— start Extract —

# electric boat motors



## HoffaLives (Feb 19, 2007)

a customer has contracted me to setup the electrics on his boat; he's also pulling the perkins and putting in a Thoosa 1700, 96 volt electric motor & 8 8D AGMs. I've done some basic research and the engineering looks pretty sweet, but i'm wondering if anyone has any experience with these? the install looks pretty straightforward, but i'm wondering how it will all work out for the guy as i've never seen one of these set up and running.


----------



## Freesail99 (Feb 13, 2006)

If you need to just motor in and out of your slip, the electric motor works great. If you need to motor for hours at a time they don't.


----------



## TSOJOURNER (Dec 16, 1999)

One of my fellow "Rawsoneers" fitted his Rawson 30 with a golf cart motor connected to his original prop. Not high tech at all, but he claims to be able to motor out and go sailing etc.. no problem. But, as already said, don't try to go anywhere. Personally, I am quite interested in the "Torquedo." Wonder if they are considering a sail drive version?


----------



## Classic30 (Aug 29, 2007)

The other thing to think about is the weight.

Usually an electric motor plus batteries weighs quite a bit more than a small auxilliary.


----------



## Idiens (Jan 9, 2007)

All you need is an adequate supply of sunshine ....

http://www.solarnavigator.net/transatlantic_21.htm


----------



## TSOJOURNER (Dec 16, 1999)

Hartley18 said:


> The other thing to think about is the weight.
> 
> Usually an electric motor plus batteries weighs quite a bit more than a small auxilliary.


Very true. In the boat I mentioned, the owner removed ballast from the keel to made room for the batteries. However, he still had batteries everywhere. I think the real trick will be that Li-ion battery technology becomes affordable.

— end Extract —
— start Information shown —

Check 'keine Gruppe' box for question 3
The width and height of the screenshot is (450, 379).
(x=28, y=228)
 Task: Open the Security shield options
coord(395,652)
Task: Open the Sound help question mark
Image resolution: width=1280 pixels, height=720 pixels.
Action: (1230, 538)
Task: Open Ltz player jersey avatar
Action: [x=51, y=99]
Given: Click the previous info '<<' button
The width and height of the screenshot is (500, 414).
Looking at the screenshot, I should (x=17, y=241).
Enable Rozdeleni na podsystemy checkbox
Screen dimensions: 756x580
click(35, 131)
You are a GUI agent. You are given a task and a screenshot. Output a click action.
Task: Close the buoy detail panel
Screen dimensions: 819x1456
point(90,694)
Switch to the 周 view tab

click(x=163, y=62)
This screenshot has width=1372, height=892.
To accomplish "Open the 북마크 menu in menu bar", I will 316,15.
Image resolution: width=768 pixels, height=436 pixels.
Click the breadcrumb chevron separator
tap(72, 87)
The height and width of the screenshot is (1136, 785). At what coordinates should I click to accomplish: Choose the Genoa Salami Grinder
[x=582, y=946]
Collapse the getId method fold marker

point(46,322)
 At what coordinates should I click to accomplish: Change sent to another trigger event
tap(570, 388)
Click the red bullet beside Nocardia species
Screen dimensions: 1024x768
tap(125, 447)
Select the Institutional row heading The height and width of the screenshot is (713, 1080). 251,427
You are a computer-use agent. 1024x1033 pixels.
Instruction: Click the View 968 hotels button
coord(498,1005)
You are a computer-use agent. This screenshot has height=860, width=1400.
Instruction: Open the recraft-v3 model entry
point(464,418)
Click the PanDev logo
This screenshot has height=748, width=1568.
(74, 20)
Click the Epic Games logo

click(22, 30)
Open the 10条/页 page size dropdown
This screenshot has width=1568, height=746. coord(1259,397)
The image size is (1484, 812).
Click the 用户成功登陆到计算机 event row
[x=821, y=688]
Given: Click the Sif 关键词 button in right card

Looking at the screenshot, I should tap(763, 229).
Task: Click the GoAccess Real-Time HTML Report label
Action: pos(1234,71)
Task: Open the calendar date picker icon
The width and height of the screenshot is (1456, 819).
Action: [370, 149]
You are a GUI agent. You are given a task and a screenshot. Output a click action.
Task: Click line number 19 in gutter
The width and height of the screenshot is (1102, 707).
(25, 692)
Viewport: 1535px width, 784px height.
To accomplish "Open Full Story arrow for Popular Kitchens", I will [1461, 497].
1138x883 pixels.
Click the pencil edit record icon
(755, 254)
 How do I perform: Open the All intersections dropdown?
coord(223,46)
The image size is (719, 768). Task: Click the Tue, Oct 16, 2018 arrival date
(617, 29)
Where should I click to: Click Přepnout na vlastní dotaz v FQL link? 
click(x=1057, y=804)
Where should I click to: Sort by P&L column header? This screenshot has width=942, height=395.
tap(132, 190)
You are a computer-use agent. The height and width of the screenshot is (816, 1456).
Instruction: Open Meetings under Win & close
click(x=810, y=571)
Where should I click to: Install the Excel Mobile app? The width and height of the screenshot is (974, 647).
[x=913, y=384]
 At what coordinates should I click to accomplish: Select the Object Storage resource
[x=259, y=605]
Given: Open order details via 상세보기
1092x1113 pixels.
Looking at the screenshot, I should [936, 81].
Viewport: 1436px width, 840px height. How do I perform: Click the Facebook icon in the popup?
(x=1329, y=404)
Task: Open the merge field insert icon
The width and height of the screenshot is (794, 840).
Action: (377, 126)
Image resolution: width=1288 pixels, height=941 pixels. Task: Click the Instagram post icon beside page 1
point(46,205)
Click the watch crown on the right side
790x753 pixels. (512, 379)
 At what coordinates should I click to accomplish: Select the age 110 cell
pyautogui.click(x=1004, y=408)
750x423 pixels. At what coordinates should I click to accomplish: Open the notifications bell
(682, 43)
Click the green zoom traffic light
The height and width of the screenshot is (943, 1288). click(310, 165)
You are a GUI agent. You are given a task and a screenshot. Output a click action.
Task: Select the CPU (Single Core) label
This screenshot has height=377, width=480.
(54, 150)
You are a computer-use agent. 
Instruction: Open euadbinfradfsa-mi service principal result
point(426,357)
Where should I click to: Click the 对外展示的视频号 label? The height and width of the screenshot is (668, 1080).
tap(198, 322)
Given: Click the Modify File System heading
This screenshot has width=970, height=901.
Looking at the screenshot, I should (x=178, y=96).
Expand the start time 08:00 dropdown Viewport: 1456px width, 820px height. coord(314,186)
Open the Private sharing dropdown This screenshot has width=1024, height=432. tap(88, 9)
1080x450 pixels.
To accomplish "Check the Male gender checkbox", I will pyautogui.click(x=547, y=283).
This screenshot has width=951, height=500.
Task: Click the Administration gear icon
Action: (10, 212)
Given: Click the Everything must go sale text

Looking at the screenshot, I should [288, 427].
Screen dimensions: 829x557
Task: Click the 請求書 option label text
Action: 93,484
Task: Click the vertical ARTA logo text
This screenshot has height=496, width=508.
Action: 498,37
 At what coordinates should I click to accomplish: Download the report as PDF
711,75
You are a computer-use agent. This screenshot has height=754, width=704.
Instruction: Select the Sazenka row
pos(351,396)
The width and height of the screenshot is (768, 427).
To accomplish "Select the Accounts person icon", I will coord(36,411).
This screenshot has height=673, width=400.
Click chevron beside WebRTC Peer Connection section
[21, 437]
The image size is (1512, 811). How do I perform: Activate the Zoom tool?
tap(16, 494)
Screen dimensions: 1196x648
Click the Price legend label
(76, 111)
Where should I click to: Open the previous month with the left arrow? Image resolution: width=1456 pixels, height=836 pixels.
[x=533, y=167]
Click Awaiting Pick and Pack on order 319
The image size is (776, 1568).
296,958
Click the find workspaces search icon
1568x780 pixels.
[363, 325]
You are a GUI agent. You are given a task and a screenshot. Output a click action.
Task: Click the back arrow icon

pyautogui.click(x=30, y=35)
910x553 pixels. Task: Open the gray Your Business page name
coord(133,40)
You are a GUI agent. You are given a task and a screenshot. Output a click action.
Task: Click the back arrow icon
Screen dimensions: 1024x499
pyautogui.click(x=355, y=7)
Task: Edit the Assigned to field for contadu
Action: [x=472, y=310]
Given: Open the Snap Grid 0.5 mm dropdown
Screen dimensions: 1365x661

— end Information shown —

#### Aim of the task:
Answer these about the electric boat motor thread:
1. What voltage is the electric motor that the customer is putting in?
2. What was the golf cart motor on the Rawson 30 connected to?
3. What did that boat's owner remove from the keel to make room for the batteries?
The material plays no part here.

#### The completed task:
1. 96 volts
2. The original prop
3. Ballast